# [DATA PROVIDED]

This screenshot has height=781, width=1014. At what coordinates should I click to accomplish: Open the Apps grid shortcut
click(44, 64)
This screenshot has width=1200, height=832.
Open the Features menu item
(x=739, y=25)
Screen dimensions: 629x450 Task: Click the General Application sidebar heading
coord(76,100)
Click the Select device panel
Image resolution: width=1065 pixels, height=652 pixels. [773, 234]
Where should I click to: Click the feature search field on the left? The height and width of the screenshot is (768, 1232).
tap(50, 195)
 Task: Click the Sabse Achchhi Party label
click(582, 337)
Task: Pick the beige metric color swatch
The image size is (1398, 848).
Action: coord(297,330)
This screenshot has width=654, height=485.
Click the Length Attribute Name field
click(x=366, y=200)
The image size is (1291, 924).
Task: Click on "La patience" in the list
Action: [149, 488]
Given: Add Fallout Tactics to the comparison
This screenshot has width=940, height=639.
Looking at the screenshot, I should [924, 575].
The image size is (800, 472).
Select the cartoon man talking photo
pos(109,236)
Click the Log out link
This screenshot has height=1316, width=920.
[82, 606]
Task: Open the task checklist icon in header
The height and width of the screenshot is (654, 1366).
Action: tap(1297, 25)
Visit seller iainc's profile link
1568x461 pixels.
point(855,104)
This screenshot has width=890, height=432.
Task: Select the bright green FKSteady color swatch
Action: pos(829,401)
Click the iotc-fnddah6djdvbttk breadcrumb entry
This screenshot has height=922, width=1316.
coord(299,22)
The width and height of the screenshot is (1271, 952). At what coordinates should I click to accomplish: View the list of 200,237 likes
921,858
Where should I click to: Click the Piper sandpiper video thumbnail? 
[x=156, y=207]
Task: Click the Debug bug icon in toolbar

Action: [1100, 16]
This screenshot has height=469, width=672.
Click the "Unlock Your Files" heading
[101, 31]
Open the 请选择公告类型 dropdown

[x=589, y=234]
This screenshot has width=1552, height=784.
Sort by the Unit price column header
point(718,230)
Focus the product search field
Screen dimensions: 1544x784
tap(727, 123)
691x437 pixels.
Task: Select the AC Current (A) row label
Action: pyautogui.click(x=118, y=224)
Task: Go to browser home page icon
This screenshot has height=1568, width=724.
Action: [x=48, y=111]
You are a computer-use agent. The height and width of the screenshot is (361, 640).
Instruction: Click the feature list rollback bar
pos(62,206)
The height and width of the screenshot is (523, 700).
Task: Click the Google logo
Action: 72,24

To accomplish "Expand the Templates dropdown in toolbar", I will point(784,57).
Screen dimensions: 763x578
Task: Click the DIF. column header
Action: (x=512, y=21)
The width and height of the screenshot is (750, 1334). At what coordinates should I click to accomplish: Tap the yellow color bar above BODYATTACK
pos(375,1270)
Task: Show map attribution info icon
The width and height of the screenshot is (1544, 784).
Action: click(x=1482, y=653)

# [ASSIGNMENT]
Please set down each entry again, word for word.

# [RESPONSE AREA]
This screenshot has height=781, width=1014. At what coordinates should I click to accomplish: Open the Apps grid shortcut
click(44, 64)
This screenshot has width=1200, height=832.
Open the Features menu item
(x=739, y=25)
Screen dimensions: 629x450 Task: Click the General Application sidebar heading
coord(76,100)
Click the Select device panel
Image resolution: width=1065 pixels, height=652 pixels. [773, 234]
Where should I click to: Click the feature search field on the left? The height and width of the screenshot is (768, 1232).
tap(50, 195)
 Task: Click the Sabse Achchhi Party label
click(582, 337)
Task: Pick the beige metric color swatch
The image size is (1398, 848).
Action: coord(297,330)
This screenshot has width=654, height=485.
Click the Length Attribute Name field
click(x=366, y=200)
The image size is (1291, 924).
Task: Click on "La patience" in the list
Action: [149, 488]
Given: Add Fallout Tactics to the comparison
This screenshot has width=940, height=639.
Looking at the screenshot, I should [924, 575].
The image size is (800, 472).
Select the cartoon man talking photo
pos(109,236)
Click the Log out link
This screenshot has height=1316, width=920.
[82, 606]
Task: Open the task checklist icon in header
The height and width of the screenshot is (654, 1366).
Action: tap(1297, 25)
Visit seller iainc's profile link
1568x461 pixels.
point(855,104)
This screenshot has width=890, height=432.
Task: Select the bright green FKSteady color swatch
Action: pos(829,401)
Click the iotc-fnddah6djdvbttk breadcrumb entry
This screenshot has height=922, width=1316.
coord(299,22)
The width and height of the screenshot is (1271, 952). At what coordinates should I click to accomplish: View the list of 200,237 likes
921,858
Where should I click to: Click the Piper sandpiper video thumbnail? 
[x=156, y=207]
Task: Click the Debug bug icon in toolbar

Action: [1100, 16]
This screenshot has height=469, width=672.
Click the "Unlock Your Files" heading
[101, 31]
Open the 请选择公告类型 dropdown

[x=589, y=234]
This screenshot has width=1552, height=784.
Sort by the Unit price column header
point(718,230)
Focus the product search field
Screen dimensions: 1544x784
tap(727, 123)
691x437 pixels.
Task: Select the AC Current (A) row label
Action: pyautogui.click(x=118, y=224)
Task: Go to browser home page icon
This screenshot has height=1568, width=724.
Action: [x=48, y=111]
You are a computer-use agent. The height and width of the screenshot is (361, 640).
Instruction: Click the feature list rollback bar
pos(62,206)
The height and width of the screenshot is (523, 700).
Task: Click the Google logo
Action: 72,24

To accomplish "Expand the Templates dropdown in toolbar", I will point(784,57).
Screen dimensions: 763x578
Task: Click the DIF. column header
Action: (x=512, y=21)
The width and height of the screenshot is (750, 1334). At what coordinates should I click to accomplish: Tap the yellow color bar above BODYATTACK
pos(375,1270)
Task: Show map attribution info icon
The width and height of the screenshot is (1544, 784).
Action: click(x=1482, y=653)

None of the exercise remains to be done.